[TRY IT]
Where does the word "agent" occur in the entries below? Copy every line that has it.

== Segment start ==

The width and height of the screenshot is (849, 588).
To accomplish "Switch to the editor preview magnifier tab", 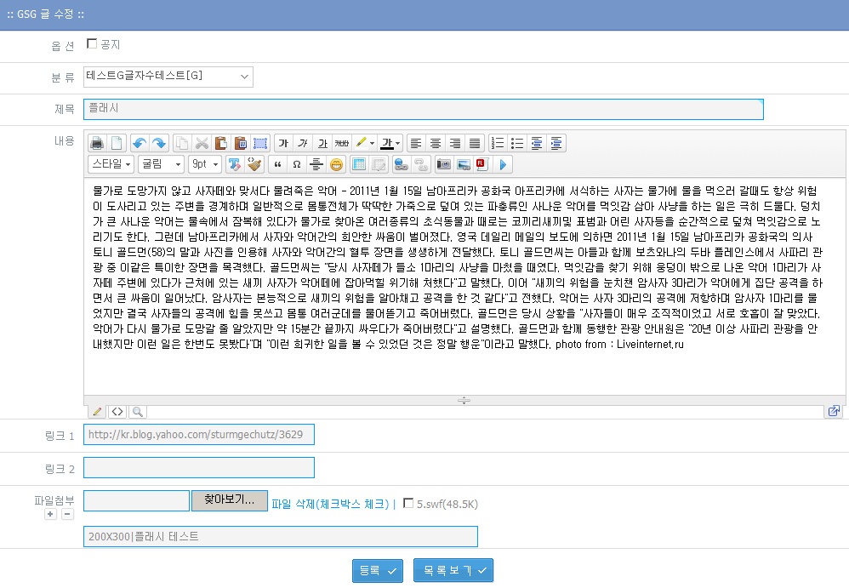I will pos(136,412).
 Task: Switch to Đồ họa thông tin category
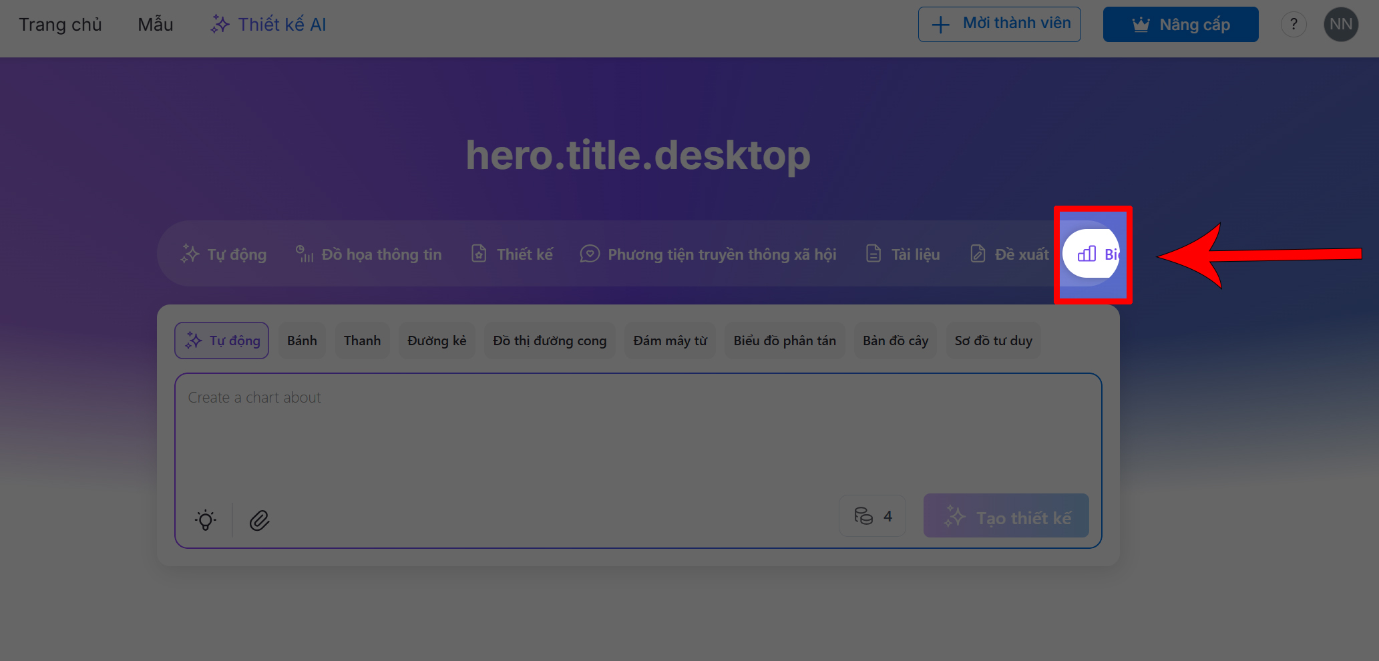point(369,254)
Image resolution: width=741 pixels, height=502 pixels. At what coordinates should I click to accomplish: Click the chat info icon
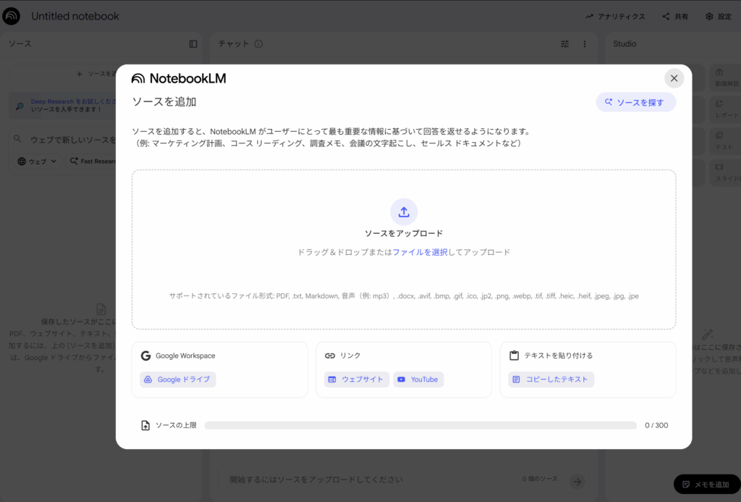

== Segment end ==
== Segment start ==

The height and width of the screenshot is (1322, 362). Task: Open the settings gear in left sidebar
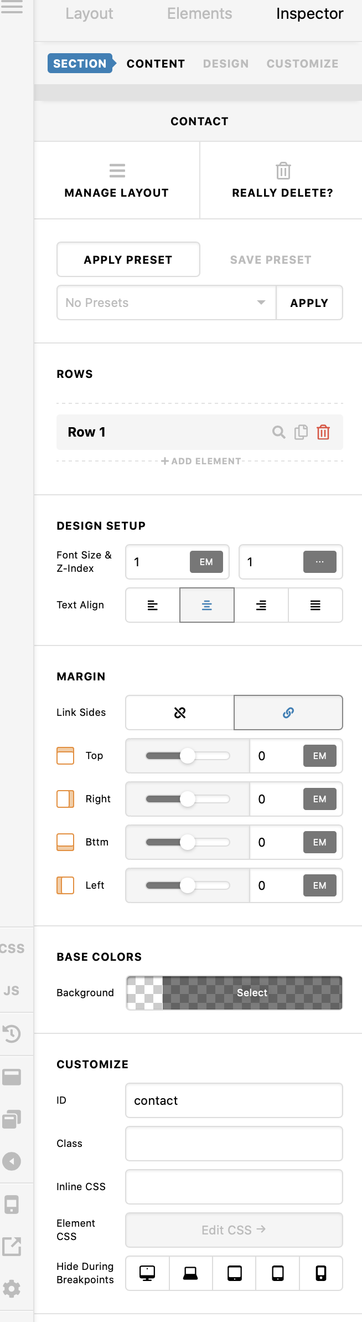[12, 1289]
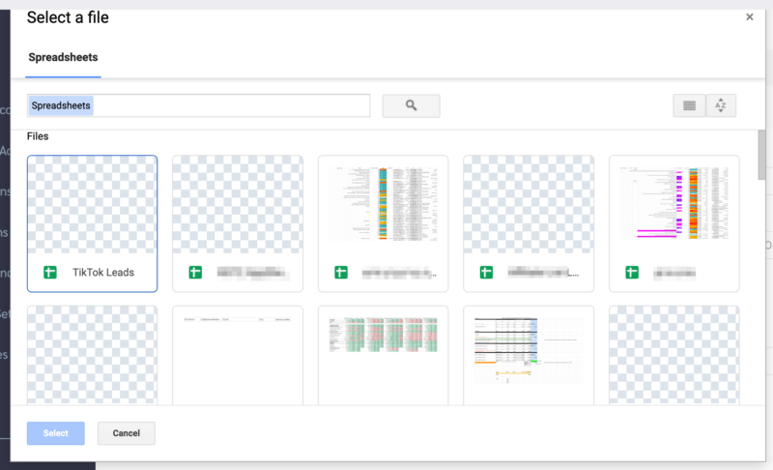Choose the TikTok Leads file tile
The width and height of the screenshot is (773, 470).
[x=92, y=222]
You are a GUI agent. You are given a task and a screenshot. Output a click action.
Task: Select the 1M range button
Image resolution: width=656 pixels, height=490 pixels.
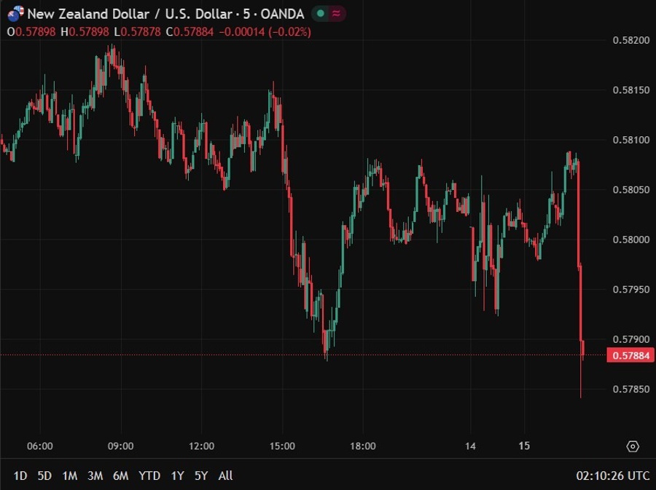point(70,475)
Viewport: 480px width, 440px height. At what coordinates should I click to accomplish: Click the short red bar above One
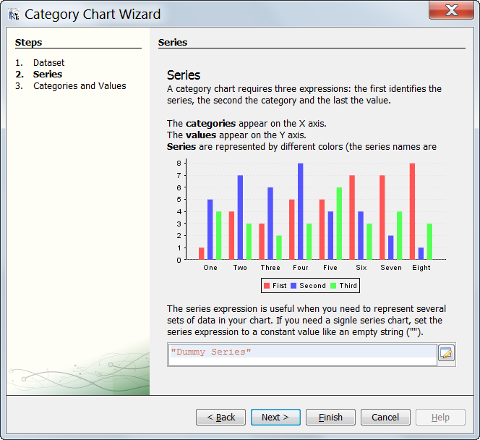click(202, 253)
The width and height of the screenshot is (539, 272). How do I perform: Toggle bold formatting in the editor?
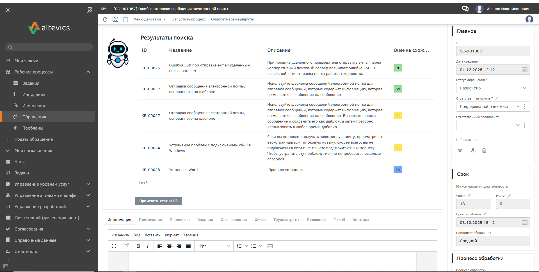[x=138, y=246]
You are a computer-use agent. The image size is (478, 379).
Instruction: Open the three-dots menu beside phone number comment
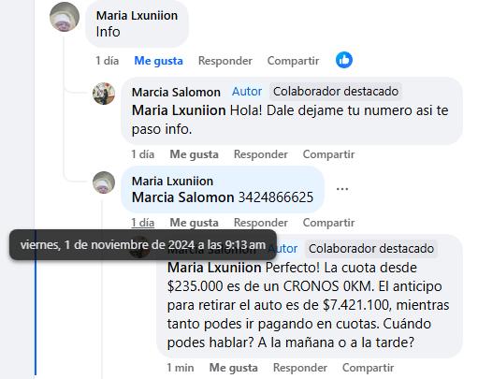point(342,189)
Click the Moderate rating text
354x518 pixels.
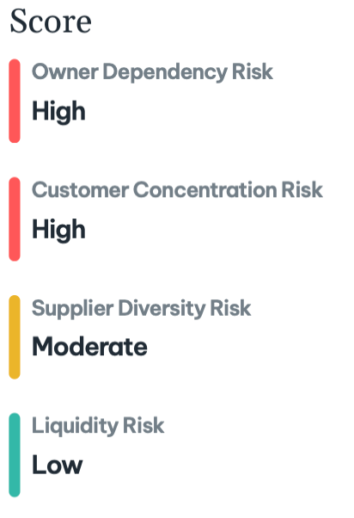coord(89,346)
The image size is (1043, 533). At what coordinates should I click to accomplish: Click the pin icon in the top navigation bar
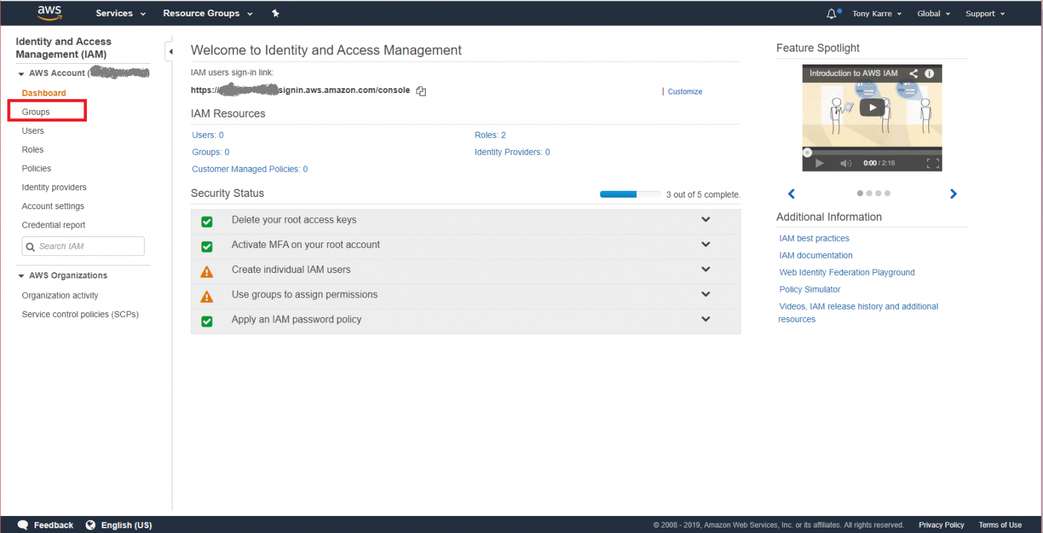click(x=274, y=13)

== Segment end ==

[EXERCISE RESPONSE]
You are a GUI agent. You are given a task and a screenshot. Output a click action.
You are a computer-use agent. The image size is (478, 379).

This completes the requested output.